In the field are you using your histogram to help inform you on your exposure?
Yes, I do look at my histogram. We haven't talked about that in that first module because that was really meant to inspire us to look in a different way at plants, but, yes, the histogram is the key characteristic for analyzing whether your exposure is in the ballpark, so the fundamental rule is to expose towards the right because most of the information in any digital photograph is packed in the highlights, so you want to expose to the right without clipping the highlights, and then you can adjust the tonality after the fact in Photoshop or in Lightroom, and since we talked about that before I'll just say that in the old days before Adobe released its Lightroom product we spent a lot of time tweaking images in Photoshop. These days I hardly ever touch Photoshop myself anymore because I can do things so much more easily, and more quickly in Lightroom.

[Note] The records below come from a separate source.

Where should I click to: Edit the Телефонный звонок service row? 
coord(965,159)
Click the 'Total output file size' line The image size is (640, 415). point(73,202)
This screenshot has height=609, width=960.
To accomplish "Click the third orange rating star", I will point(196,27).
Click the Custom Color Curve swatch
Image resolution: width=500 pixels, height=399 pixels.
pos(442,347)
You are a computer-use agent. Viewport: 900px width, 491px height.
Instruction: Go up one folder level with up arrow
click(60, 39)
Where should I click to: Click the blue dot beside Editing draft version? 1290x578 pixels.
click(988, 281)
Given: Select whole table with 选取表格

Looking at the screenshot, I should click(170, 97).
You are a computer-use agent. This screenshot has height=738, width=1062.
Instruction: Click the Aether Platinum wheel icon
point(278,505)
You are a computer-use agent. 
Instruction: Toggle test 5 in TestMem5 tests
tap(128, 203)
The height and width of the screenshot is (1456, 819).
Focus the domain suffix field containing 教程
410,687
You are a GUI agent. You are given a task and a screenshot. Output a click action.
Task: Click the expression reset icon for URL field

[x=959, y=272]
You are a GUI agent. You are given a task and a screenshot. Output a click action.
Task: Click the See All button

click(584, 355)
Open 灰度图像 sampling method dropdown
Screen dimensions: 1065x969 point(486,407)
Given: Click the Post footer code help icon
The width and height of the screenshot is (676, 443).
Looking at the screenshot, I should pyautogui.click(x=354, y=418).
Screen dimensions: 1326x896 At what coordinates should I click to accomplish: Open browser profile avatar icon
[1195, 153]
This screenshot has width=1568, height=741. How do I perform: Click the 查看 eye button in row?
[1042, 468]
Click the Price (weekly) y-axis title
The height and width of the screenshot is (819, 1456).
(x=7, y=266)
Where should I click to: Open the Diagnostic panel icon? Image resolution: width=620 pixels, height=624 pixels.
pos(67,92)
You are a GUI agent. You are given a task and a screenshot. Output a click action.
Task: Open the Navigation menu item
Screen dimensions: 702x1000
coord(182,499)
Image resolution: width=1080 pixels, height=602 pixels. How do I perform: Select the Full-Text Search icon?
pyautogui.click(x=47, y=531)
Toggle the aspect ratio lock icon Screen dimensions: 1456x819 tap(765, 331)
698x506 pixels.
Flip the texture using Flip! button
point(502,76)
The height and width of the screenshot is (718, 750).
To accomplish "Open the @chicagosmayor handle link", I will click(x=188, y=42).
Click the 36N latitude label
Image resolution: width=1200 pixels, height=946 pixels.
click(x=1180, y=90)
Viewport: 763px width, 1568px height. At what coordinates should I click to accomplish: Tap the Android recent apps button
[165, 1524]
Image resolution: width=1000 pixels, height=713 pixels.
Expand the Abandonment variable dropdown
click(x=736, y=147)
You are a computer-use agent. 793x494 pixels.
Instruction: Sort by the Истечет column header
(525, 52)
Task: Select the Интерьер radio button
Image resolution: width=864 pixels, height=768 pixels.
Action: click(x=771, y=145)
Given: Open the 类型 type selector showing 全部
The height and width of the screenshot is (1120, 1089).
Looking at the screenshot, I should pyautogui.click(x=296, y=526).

I think we have one last one.
Frans, is it fair to say that you don't use bracketing because you use the histogram?
That's a good question, Larry. It depends on the situation. What we were looking at this morning was a very forgiving situation. There wasn't a lot of contrast in that morning scene in the Arboretum. All the exposures were pretty smooth. They had a very nice tonality to it, and, also, the situation was pretty static. I could capture frames one at a time. In fast moving situations with a lot of contrast I will use bracketing as a way to ensure that I do get the best starting point for priming my images to the point that they can be seen by other people.
Frans, we have a question from Russ in Greece. Russ would like to know as the light here is changing all the time as the sun comes up can you tell us about whether you sometimes use a handheld light meter to get a perfect exposure? That leads us right into lighting, which we're gonna be talking about I know in our next segment.
Thanks for that question. Personally, I don't use a light meter in the field anymore because I trust the built-in light meters in my camera. The only time I use a light meter is in studio settings, or when I apply multiple strobes, and when I have to put strobes into manual mode. We're gonna see a little bit more about that later on in the course.